> [Task brief] Write out the following data word for word, leaving out the pictures.

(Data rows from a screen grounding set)
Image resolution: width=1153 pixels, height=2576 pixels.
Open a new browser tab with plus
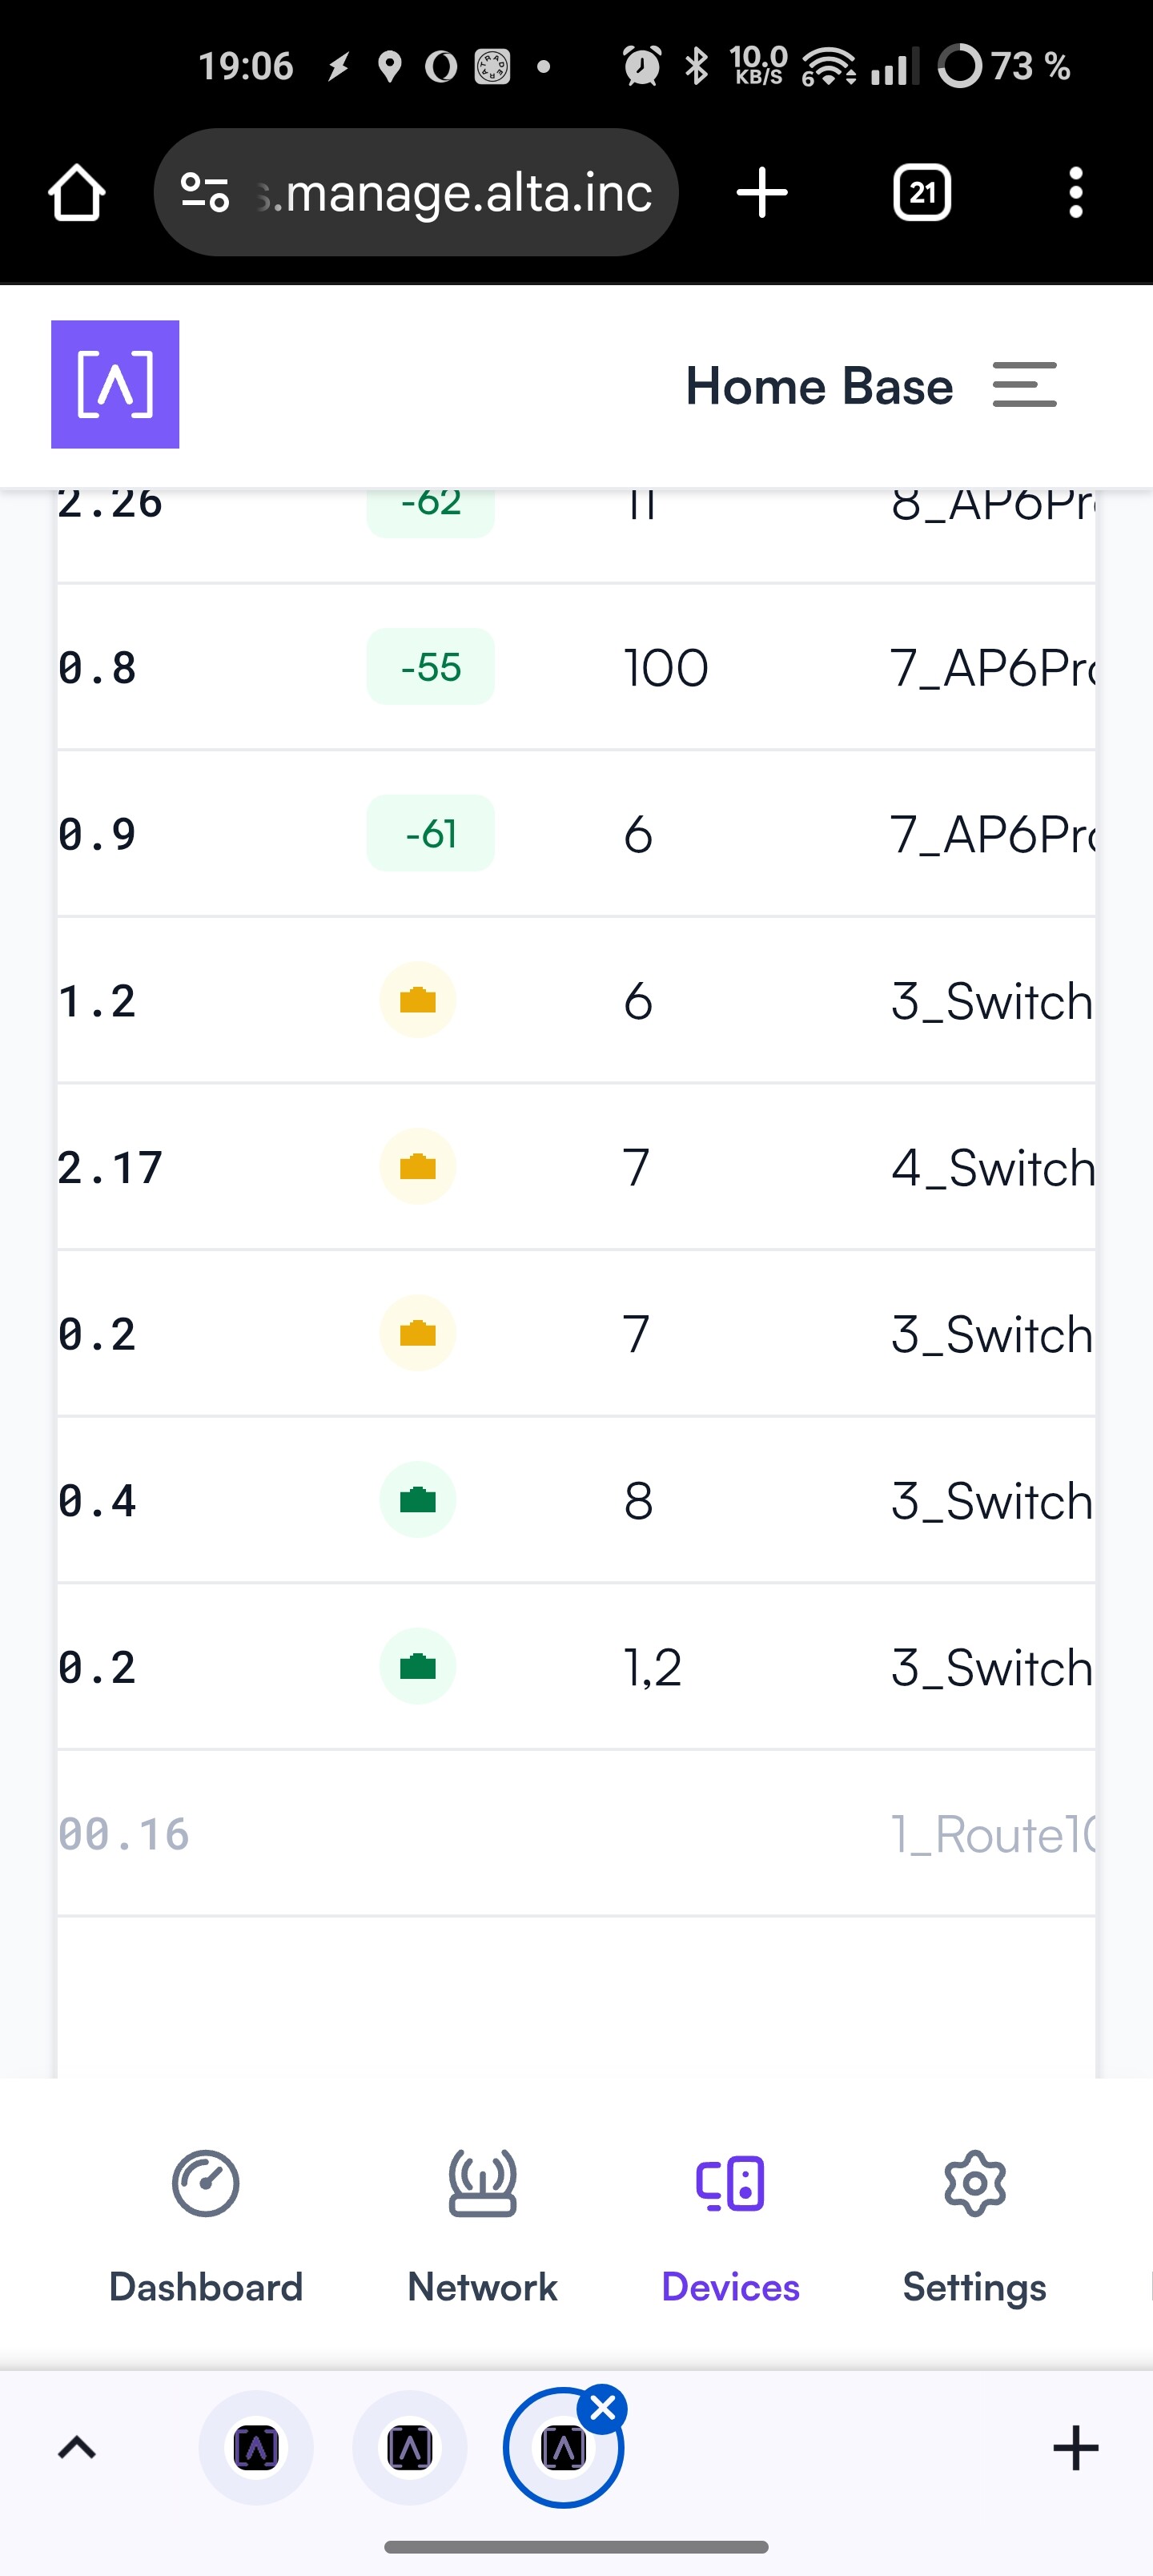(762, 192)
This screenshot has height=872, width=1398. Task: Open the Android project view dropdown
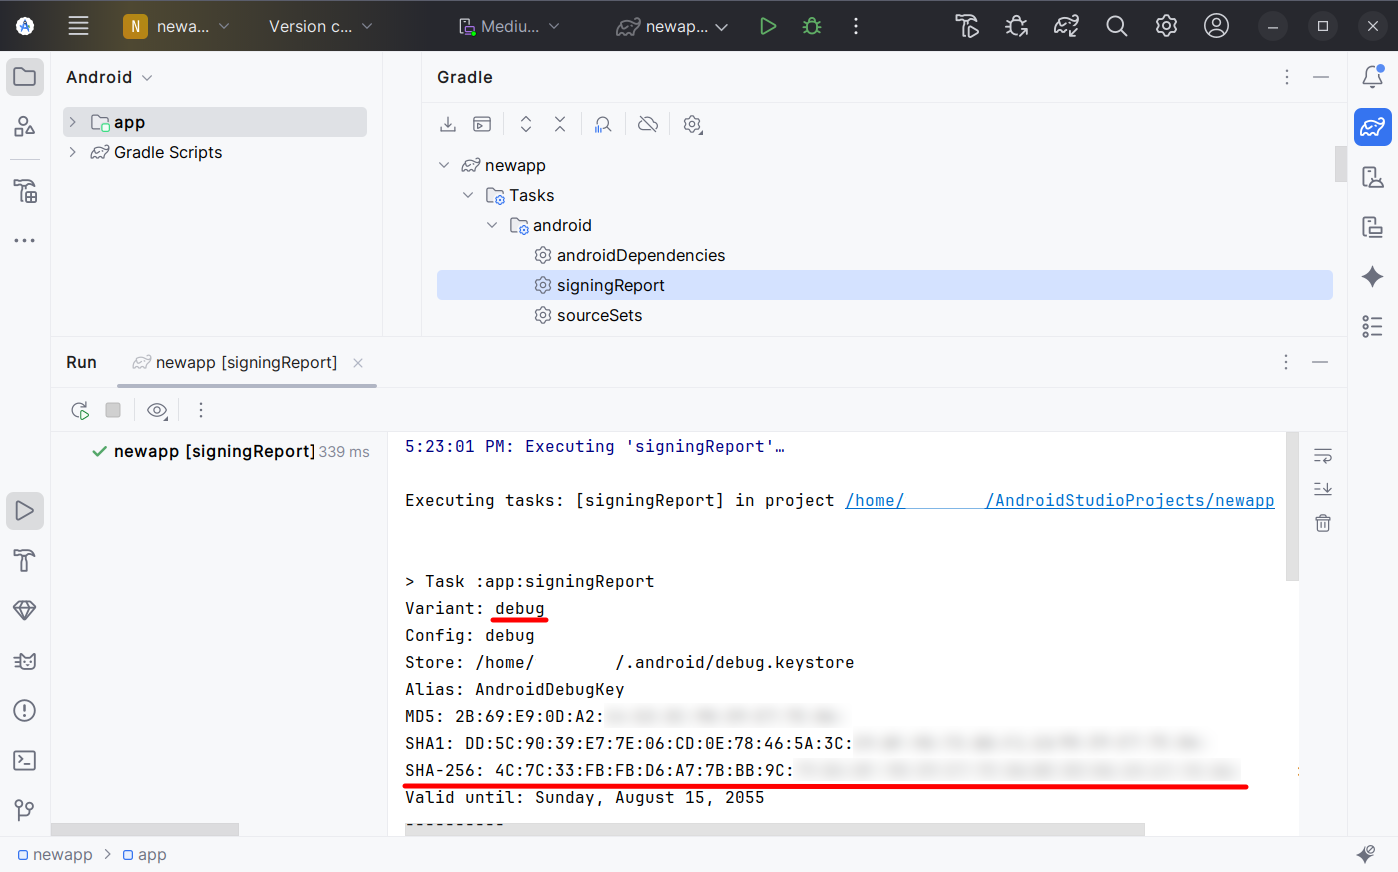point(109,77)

> [Response to the task]
Image resolution: width=1153 pixels, height=2576 pixels.
Open a new browser tab with plus
(762, 192)
This screenshot has height=872, width=1398. Task: Open the Android project view dropdown
point(109,77)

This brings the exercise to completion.